• SOURCE DATA
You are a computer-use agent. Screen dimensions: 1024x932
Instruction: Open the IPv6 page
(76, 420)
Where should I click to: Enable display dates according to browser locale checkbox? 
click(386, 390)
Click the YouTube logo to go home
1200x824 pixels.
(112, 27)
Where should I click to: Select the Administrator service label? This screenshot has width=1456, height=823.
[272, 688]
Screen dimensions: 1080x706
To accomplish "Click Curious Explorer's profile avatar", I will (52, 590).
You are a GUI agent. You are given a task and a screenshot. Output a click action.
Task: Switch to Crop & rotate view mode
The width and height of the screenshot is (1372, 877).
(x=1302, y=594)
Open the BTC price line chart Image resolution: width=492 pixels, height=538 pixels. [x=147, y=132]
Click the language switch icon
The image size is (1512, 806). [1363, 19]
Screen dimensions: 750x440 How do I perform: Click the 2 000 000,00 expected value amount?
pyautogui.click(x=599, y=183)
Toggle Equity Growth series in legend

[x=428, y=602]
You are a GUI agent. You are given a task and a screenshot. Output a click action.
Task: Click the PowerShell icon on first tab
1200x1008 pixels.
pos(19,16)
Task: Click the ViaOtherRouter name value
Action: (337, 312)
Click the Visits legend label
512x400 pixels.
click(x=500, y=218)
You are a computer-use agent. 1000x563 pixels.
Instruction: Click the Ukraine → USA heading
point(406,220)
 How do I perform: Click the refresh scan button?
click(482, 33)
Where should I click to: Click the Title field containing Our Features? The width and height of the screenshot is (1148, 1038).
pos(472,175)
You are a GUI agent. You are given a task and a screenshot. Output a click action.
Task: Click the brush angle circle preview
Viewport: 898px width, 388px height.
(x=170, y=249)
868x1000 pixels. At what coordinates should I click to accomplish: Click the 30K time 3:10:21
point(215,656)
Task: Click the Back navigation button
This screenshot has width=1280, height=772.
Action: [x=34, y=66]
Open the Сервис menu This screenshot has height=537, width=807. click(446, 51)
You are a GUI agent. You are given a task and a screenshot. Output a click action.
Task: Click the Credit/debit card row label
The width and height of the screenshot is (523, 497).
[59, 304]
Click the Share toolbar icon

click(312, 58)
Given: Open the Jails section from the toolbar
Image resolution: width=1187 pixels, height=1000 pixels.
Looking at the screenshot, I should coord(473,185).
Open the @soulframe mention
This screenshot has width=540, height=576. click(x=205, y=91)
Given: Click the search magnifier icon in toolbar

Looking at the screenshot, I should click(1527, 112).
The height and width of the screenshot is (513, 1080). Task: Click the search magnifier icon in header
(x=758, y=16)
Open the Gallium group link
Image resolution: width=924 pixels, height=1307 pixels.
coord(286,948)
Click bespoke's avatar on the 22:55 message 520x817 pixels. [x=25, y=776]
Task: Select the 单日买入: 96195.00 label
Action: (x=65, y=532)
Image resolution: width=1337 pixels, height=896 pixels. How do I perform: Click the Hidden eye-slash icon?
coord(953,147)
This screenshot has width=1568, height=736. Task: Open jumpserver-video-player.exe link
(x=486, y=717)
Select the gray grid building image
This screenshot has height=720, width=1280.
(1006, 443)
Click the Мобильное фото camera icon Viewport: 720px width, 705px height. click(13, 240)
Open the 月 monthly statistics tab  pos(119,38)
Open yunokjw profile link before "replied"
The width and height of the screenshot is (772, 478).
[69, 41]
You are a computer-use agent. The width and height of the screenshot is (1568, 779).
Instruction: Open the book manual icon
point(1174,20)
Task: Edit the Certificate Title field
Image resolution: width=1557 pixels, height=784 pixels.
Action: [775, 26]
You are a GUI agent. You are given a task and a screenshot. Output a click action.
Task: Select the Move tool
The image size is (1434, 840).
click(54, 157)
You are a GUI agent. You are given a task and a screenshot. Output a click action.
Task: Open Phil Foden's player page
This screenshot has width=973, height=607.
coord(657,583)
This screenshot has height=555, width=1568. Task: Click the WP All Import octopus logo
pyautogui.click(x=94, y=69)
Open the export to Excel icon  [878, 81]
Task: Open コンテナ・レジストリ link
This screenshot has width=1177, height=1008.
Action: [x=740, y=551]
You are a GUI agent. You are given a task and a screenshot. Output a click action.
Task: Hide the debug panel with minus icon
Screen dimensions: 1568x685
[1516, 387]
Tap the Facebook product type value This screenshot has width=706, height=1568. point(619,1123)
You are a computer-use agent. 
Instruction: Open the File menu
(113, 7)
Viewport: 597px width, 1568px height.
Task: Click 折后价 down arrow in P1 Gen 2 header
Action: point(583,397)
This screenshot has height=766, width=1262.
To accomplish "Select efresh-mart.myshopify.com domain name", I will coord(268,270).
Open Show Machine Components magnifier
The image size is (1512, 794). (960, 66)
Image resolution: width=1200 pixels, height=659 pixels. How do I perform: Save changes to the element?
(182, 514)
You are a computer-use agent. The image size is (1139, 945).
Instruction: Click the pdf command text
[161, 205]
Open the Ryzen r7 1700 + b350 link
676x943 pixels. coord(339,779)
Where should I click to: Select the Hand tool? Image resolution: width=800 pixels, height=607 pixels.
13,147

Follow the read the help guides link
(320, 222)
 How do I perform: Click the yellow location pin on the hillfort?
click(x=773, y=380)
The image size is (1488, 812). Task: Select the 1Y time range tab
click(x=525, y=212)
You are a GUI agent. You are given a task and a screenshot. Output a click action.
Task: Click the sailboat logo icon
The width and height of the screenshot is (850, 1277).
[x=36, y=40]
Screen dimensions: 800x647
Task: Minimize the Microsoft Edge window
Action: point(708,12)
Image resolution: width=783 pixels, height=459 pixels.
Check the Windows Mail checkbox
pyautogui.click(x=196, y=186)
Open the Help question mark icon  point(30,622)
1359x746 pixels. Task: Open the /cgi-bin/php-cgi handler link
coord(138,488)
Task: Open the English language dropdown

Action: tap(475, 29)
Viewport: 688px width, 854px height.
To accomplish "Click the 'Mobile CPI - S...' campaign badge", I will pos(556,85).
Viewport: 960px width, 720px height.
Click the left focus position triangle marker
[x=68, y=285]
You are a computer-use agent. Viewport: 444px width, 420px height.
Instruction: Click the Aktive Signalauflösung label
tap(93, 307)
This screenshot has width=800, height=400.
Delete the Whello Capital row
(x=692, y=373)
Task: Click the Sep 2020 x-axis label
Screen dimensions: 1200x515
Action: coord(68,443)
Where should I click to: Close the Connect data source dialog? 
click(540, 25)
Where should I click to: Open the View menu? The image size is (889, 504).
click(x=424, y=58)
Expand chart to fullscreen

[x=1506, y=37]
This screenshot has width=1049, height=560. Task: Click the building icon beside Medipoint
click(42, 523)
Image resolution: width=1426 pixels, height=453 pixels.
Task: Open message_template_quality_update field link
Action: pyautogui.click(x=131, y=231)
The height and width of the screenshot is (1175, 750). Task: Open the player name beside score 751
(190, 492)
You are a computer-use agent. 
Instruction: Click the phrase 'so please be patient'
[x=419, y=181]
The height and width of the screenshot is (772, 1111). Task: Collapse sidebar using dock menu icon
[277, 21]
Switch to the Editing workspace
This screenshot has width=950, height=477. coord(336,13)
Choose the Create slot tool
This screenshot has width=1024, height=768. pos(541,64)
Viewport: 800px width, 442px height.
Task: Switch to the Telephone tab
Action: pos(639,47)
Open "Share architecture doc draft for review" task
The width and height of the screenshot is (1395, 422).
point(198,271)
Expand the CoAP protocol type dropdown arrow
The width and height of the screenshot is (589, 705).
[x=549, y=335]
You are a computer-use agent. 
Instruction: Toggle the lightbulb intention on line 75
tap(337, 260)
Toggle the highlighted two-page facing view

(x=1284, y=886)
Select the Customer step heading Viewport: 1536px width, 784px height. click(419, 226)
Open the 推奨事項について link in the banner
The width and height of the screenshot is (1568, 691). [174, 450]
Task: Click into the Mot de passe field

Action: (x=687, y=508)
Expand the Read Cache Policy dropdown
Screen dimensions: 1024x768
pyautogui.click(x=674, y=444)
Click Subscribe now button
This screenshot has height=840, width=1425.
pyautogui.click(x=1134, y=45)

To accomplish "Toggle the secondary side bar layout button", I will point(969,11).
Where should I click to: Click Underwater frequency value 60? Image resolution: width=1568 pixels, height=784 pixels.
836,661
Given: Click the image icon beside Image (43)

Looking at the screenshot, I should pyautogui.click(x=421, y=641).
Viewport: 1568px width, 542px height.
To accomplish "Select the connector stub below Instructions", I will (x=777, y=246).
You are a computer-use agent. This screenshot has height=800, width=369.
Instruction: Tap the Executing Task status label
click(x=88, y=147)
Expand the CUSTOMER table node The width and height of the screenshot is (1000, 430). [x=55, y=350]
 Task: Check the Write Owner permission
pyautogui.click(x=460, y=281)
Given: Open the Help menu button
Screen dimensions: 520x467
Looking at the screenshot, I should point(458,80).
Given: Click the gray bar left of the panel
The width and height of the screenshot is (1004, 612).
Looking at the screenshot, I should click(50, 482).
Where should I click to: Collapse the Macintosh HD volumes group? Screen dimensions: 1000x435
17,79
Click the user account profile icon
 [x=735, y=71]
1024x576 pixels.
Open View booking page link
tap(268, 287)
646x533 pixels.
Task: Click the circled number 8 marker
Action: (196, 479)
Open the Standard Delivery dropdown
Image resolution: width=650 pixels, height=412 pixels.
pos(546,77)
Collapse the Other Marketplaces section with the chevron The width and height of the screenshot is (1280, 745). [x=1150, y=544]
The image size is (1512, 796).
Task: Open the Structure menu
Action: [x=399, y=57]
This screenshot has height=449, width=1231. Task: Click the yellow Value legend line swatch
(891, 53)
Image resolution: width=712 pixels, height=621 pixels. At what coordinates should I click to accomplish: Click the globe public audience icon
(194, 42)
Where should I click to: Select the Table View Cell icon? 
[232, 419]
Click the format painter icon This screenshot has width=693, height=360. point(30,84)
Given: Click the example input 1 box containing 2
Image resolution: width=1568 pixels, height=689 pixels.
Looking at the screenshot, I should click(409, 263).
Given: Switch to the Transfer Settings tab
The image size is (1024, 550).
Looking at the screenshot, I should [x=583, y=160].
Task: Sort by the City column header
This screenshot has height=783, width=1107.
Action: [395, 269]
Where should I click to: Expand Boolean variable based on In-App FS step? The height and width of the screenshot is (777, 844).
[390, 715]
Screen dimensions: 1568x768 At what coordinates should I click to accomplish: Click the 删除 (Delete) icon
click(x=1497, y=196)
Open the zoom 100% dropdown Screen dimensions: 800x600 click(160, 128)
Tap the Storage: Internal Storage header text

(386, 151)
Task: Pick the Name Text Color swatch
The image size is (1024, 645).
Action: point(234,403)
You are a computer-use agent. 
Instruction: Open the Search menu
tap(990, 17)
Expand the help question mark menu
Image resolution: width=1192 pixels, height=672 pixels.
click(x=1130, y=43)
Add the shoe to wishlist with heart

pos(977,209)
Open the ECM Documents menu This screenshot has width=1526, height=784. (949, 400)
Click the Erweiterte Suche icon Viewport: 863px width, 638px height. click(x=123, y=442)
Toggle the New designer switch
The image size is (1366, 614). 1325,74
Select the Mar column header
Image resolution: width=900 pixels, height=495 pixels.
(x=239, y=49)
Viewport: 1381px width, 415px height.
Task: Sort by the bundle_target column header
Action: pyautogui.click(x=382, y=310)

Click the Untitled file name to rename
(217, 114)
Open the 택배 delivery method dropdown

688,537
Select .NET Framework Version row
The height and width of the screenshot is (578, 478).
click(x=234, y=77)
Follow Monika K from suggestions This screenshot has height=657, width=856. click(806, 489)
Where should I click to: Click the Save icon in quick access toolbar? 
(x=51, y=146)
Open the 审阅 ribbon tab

• WORK REQUEST
With the line holding "Given: Click the image icon beside Image (43)" as the first and the line holding "Given: Click the gray bar left of the panel" as the last, please transcribe exactly the lines of the material above in that range and nothing else.

• RESPONSE TO THIS EXERCISE
Given: Click the image icon beside Image (43)

Looking at the screenshot, I should pyautogui.click(x=421, y=641).
Viewport: 1568px width, 542px height.
To accomplish "Select the connector stub below Instructions", I will (x=777, y=246).
You are a computer-use agent. This screenshot has height=800, width=369.
Instruction: Tap the Executing Task status label
click(x=88, y=147)
Expand the CUSTOMER table node The width and height of the screenshot is (1000, 430). [x=55, y=350]
 Task: Check the Write Owner permission
pyautogui.click(x=460, y=281)
Given: Open the Help menu button
Screen dimensions: 520x467
Looking at the screenshot, I should point(458,80).
Given: Click the gray bar left of the panel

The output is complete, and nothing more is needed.